## Selected excerpt
*** Block opens ***

The territory thus confirmed to Connecticut has since been known as the Western Reserve, and lies between Lake Erie on the north, Pennsylvania on the east, the parallel of the 41st degree north latitude on the south, and the eastern line of Seneca and Sandusky Counties on the west. It extends 120 miles from east to west, and averages about fifty miles from north to south, although on the Pennsylvania line its width is sixty-eight miles. The Reserve contains about 3,800,000 acres, and is surveyed into townships, each five miles square. Half a million acres from off the west end of the Reserve were granted by Connecticut in 1792 to the residents of Greenwich, New London, Norwalk, Fairfield, Danbury, New Haven, and other villages of that State, whose property was burned by the English during the Revolutionary war. This grant is called the Fire Lands, because of being donated to compensate for the property destroyed by fire, and includes the five western ranges of townships in the Reserve. Excepting one township in Ashland County, and a small strip at the eastern end of Ottawa, the Fire Lands are embraced in Huron and Erie Counties. The entire Western Reserve embraces the present counties of Ashtabula, Cuyahoga, Erie, Geauga, Heron, Lake, Lorain, Medina, Portage and Trumbull; also the greater portion of Mahoning and Summit, and very limited portions of Ashland and Ottawa.
After the donation of the Fire Lands, the remaining 3,300,000 acres were put upon the market, and in 1795 sold by the State to the Connecticut Land Company for $1,200,000. This money was invested as a permanent fund, called the Connecticut School Fund, the interest of which goes toward the support of common schools in that State. The land company divided the amount into 400 shares of $3,000 each, on payment of which a certificate was issued entitling the holder to one four-hundredth part of the lands purchased. The company conveyed it by deed of trust to Jonathan Bran, John Caldwell and John Mayan, to hold and sell for the proprietors. The certificates were all numbered, and then the proprietors drew for their land, similar to drawing a lottery.

*** Block closes ***

Reproduce the Western Reserve passage word for word, starting at the words "After the donation" and stopping after "drawing a lottery.".

## Raw data
*** Block opens ***

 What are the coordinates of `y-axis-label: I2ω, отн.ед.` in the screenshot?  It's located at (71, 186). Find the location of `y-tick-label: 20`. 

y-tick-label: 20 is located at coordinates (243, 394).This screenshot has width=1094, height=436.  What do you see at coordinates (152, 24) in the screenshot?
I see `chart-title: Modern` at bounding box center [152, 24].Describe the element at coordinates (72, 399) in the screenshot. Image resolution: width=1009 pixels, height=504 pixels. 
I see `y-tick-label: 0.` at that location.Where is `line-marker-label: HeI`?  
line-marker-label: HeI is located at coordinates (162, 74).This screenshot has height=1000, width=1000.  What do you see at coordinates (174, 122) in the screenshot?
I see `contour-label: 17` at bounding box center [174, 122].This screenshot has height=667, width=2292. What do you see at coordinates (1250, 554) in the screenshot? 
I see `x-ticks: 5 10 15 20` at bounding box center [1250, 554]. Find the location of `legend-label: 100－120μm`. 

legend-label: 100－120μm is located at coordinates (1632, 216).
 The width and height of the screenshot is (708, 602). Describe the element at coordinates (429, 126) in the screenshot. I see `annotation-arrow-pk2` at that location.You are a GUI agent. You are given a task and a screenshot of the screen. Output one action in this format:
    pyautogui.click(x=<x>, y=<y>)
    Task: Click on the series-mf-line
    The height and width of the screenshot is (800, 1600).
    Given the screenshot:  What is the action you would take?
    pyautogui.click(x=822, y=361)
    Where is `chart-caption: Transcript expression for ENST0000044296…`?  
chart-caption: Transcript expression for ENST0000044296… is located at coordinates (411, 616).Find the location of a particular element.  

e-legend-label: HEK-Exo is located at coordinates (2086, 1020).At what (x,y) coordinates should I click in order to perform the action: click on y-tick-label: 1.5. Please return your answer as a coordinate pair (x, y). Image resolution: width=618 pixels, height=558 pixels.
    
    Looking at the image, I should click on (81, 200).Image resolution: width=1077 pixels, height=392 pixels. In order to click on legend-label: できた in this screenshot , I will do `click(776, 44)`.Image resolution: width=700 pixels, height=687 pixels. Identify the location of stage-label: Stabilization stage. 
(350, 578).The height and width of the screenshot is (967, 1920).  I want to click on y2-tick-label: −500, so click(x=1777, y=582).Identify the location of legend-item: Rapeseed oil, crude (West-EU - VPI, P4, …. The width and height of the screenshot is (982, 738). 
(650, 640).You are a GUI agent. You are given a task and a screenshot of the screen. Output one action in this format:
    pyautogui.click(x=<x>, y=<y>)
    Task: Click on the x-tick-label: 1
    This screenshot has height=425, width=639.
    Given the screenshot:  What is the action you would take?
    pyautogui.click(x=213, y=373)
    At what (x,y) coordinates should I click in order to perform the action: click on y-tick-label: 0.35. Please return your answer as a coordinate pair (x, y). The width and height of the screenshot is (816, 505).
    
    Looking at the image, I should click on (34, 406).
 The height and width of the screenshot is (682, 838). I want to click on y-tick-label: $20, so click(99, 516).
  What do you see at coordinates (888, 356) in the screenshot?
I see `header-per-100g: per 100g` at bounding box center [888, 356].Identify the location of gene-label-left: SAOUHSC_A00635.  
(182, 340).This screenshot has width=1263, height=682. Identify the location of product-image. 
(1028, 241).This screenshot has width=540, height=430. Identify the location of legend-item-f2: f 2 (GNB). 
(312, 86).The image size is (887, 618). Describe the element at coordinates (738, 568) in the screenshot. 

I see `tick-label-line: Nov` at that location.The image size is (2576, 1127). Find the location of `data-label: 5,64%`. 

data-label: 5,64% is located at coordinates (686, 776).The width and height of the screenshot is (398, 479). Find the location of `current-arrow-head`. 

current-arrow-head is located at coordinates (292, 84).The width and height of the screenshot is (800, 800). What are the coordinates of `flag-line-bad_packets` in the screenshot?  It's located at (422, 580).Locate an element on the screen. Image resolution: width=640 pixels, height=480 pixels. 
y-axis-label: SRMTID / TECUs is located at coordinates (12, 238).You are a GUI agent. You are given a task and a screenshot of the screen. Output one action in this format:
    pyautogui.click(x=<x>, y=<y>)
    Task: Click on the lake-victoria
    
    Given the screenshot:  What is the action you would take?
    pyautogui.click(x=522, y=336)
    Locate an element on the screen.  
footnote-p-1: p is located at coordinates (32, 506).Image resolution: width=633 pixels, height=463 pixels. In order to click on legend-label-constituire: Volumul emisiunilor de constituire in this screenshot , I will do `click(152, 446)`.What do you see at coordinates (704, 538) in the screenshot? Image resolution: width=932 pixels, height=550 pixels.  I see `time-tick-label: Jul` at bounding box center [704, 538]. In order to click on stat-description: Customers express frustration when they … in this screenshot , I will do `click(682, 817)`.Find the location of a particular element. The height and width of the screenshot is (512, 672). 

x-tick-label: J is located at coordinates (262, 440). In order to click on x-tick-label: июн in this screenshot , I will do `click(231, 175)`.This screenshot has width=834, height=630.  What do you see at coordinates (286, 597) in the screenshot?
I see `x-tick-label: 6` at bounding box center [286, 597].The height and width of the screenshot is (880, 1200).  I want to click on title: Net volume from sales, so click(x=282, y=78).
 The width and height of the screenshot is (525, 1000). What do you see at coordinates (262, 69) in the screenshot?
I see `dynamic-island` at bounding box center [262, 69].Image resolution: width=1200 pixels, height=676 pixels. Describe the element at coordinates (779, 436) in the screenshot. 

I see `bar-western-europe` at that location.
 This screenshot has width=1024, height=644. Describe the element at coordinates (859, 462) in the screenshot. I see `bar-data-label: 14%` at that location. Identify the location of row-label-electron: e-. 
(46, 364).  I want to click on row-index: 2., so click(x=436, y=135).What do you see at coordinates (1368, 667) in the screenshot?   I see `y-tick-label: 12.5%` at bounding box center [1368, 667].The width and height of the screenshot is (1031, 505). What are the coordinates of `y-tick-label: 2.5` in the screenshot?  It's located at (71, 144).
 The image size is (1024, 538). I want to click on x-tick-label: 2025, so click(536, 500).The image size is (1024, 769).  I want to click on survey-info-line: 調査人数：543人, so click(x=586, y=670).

*** Block closes ***

## Result of the task
After the donation of the Fire Lands, the remaining 3,300,000 acres were put upon the market, and in 1795 sold by the State to the Connecticut Land Company for $1,200,000. This money was invested as a permanent fund, called the Connecticut School Fund, the interest of which goes toward the support of common schools in that State. The land company divided the amount into 400 shares of $3,000 each, on payment of which a certificate was issued entitling the holder to one four-hundredth part of the lands purchased. The company conveyed it by deed of trust to Jonathan Bran, John Caldwell and John Mayan, to hold and sell for the proprietors. The certificates were all numbered, and then the proprietors drew for their land, similar to drawing a lottery.